Task instructions: All pictures are to be omitted while the lines starting at the line with "The image size is (2169, 1355)." and ending at the line with "The image size is (1217, 761)." in the material below are retyped exactly, both ends included.

==== Given data ====

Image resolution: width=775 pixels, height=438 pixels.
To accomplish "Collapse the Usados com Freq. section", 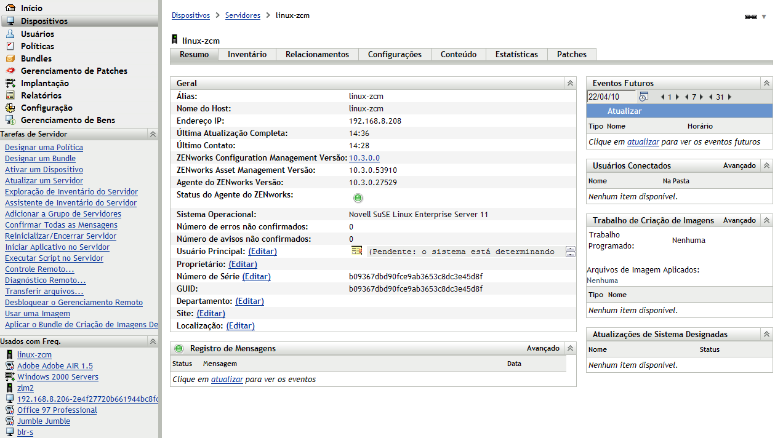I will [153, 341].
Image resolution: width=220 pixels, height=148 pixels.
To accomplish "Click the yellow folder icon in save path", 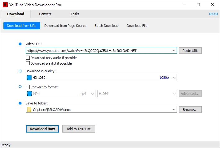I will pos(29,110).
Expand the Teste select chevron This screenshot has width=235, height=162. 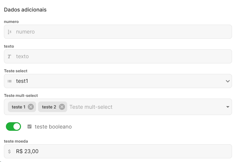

====
==== Given data ====

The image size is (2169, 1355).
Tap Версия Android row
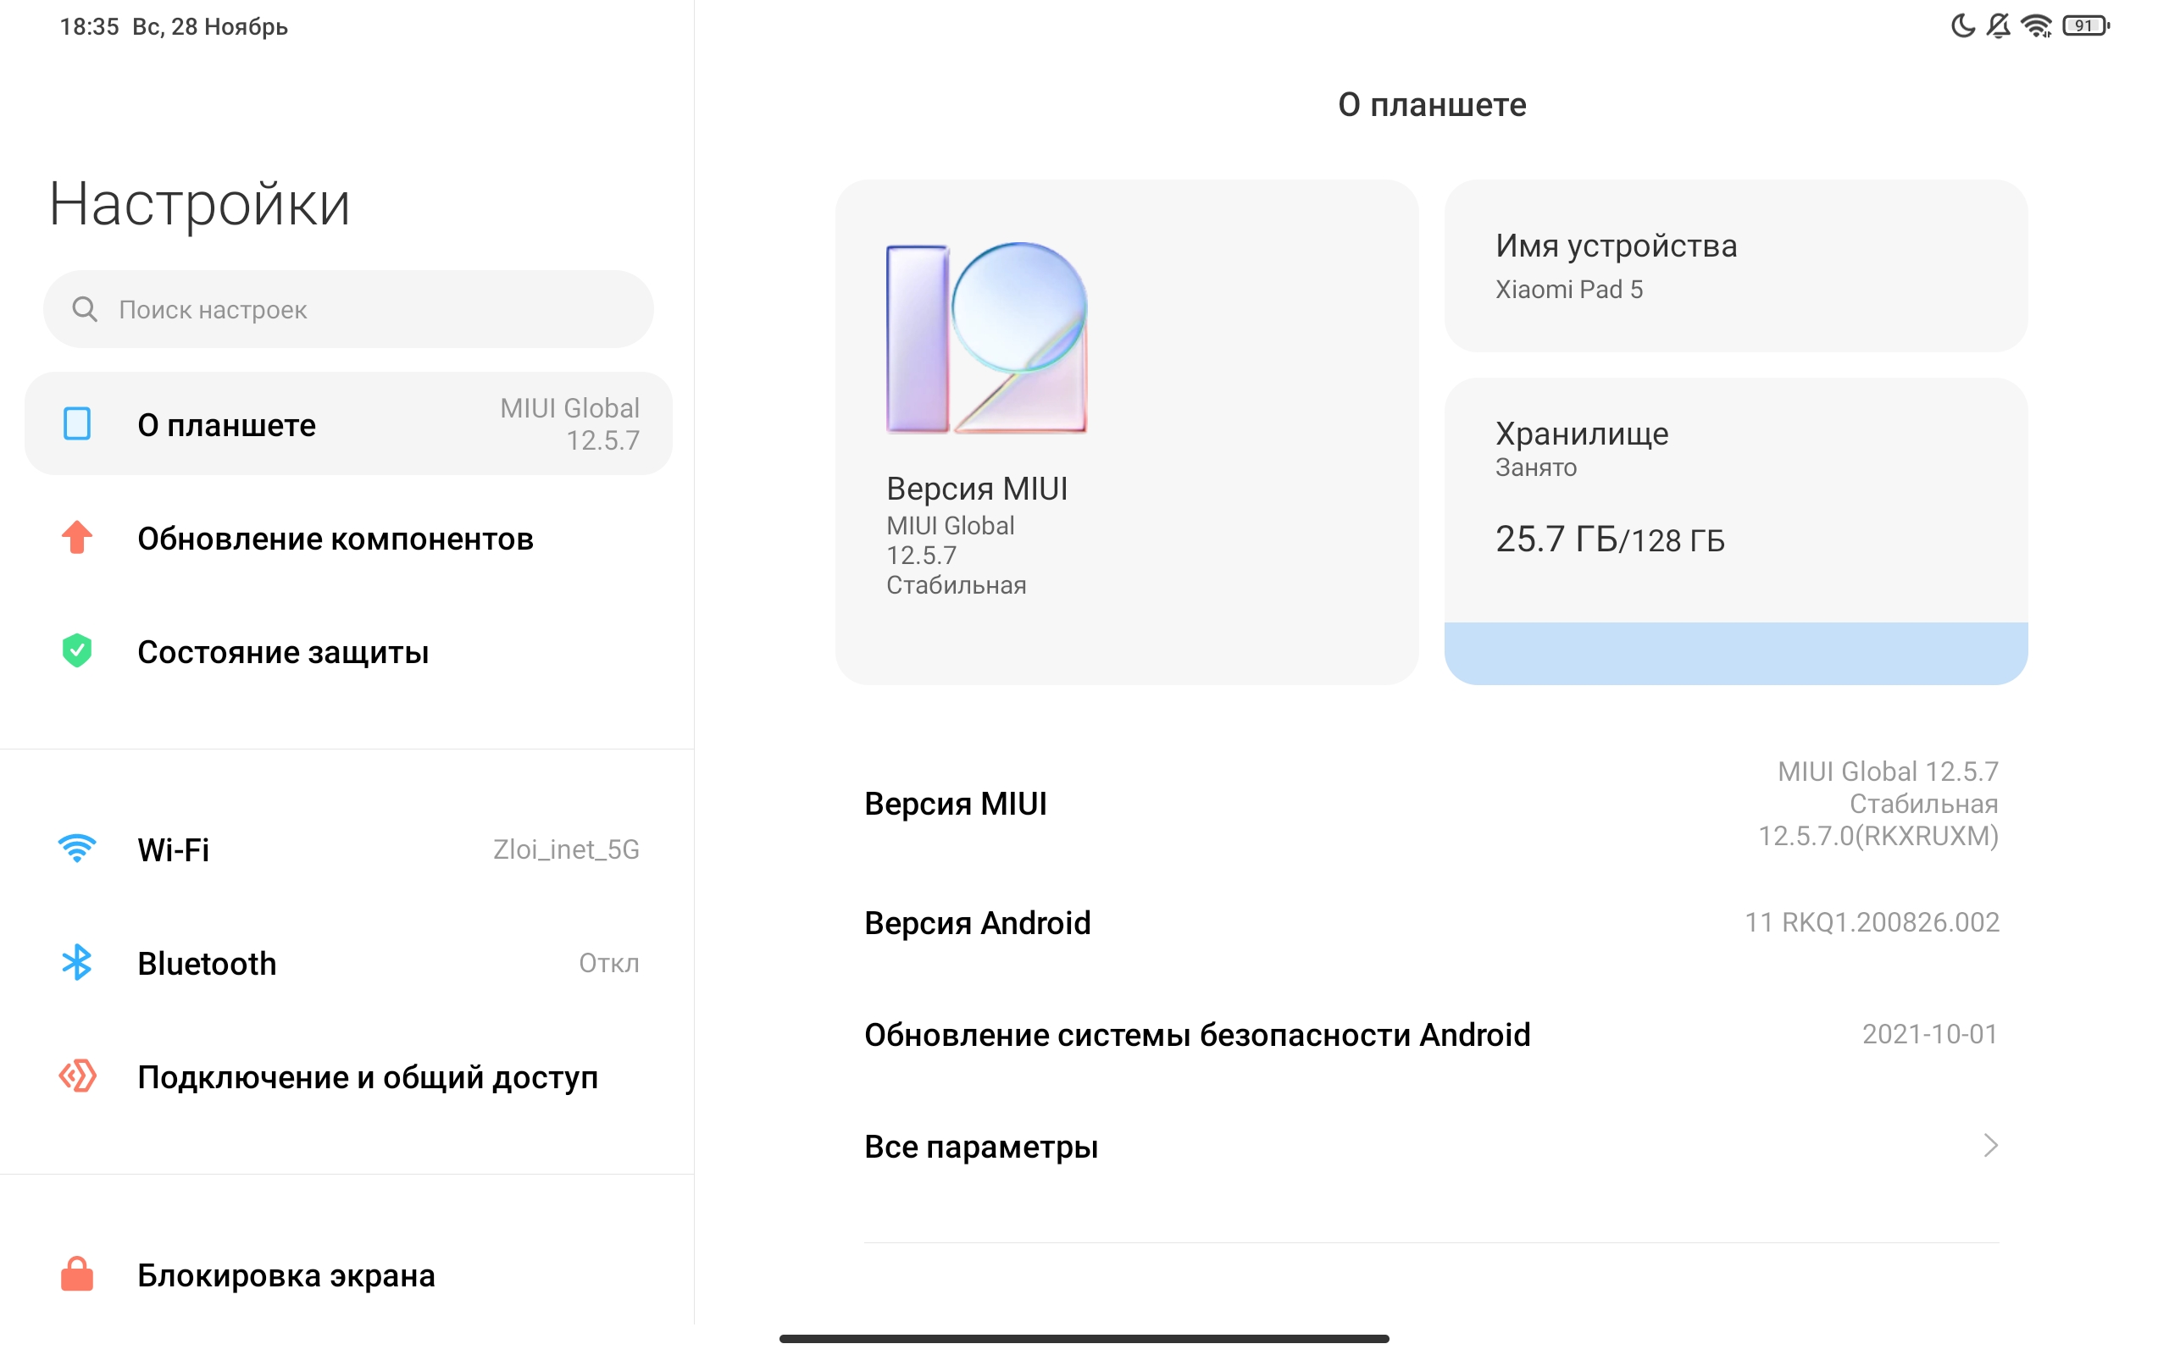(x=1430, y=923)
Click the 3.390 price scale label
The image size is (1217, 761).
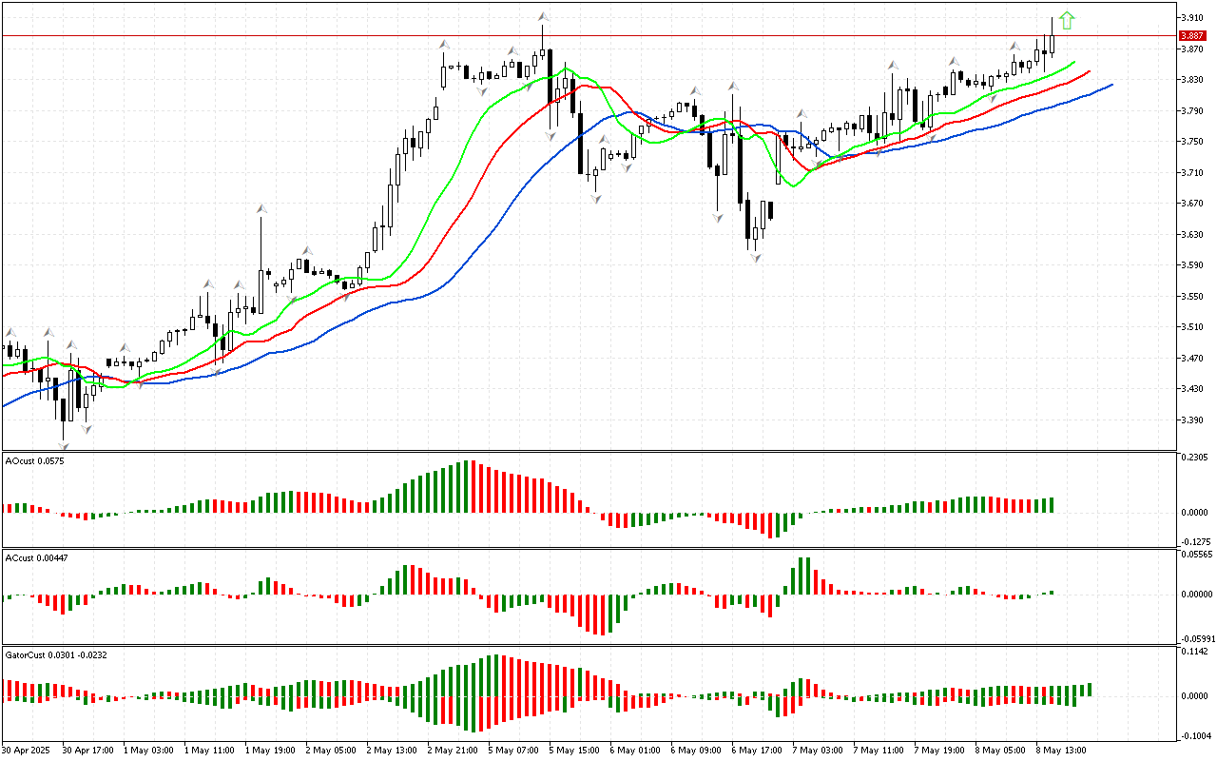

====
==== Given data ====

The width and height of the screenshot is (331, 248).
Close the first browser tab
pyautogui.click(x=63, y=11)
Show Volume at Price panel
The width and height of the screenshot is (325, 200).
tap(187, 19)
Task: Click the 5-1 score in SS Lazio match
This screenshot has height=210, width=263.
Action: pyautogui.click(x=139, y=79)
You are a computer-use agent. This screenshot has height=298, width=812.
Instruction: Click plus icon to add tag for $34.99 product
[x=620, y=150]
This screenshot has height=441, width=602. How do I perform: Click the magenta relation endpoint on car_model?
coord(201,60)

====

Response box:
The image size is (2169, 1355).
Tap Версия Android row
(x=1430, y=923)
Click the 3.390 price scale label
The image size is (1217, 761).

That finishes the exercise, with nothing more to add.